Hi Zach,
It would be good to know a little bit more about what you are trying to accomplish. What type of regression do you plan to use? What is your response? What is very large?
Without knowing more, all I can say is that numbers constrained to be between 0 and 1 can cause some issues at the boundaries at 0 and 1 (as the model will assume less than 0 or greater than 1 is possible). You can transform the data to unconstrained space (not a Box/Cox - power transformations are not what you want here) to avoid some of these concerns.
There are other issues in general with using relative frequency (it depends highly on your count number which is a function of sampling variability).

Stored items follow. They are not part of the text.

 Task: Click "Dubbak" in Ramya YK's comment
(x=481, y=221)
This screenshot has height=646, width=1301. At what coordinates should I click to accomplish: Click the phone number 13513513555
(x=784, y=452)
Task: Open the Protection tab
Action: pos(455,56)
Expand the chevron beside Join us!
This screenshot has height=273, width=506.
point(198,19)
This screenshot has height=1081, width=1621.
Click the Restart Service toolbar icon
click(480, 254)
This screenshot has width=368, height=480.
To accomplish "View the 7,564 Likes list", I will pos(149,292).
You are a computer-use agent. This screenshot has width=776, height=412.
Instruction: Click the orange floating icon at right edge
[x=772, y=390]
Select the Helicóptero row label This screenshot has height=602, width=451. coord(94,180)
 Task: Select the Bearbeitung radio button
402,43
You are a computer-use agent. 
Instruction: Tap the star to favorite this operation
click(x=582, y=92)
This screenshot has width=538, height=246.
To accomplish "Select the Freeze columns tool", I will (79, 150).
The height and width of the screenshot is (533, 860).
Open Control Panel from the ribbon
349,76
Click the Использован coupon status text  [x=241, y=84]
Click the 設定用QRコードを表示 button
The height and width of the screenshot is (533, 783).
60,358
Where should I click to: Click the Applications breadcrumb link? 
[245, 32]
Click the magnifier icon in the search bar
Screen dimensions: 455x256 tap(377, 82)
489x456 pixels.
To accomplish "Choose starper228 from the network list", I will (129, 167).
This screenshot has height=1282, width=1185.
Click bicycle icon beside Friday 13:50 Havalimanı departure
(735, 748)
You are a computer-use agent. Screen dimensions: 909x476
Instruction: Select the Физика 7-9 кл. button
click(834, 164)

If possible, using the "raw" counts can be more robust, depending on what you are doing.
Matt
On Wednesday, May 18, 2016 at 12:01:16 PM UTC-7, Zachary Pierce wrote:
Hi all,
I am working with a very large dataset that involves microbial relative abundance data (between 0-1). I am TOLD that it would be wise to transform these values for regression particularly, but there seems to be some contention here. Perhaps someone has some insight into that matter (using rel abundance data as predictors).
Anyway, I want to perform a transform of all columns of rel abund data using a box/cox process to determine the best transform, then apply that function to all specified columns that contain rel abund data.
Does anyone have any familiarity with this process? I'm still learning here, so go easy on me.
Thanks very much!!
Zach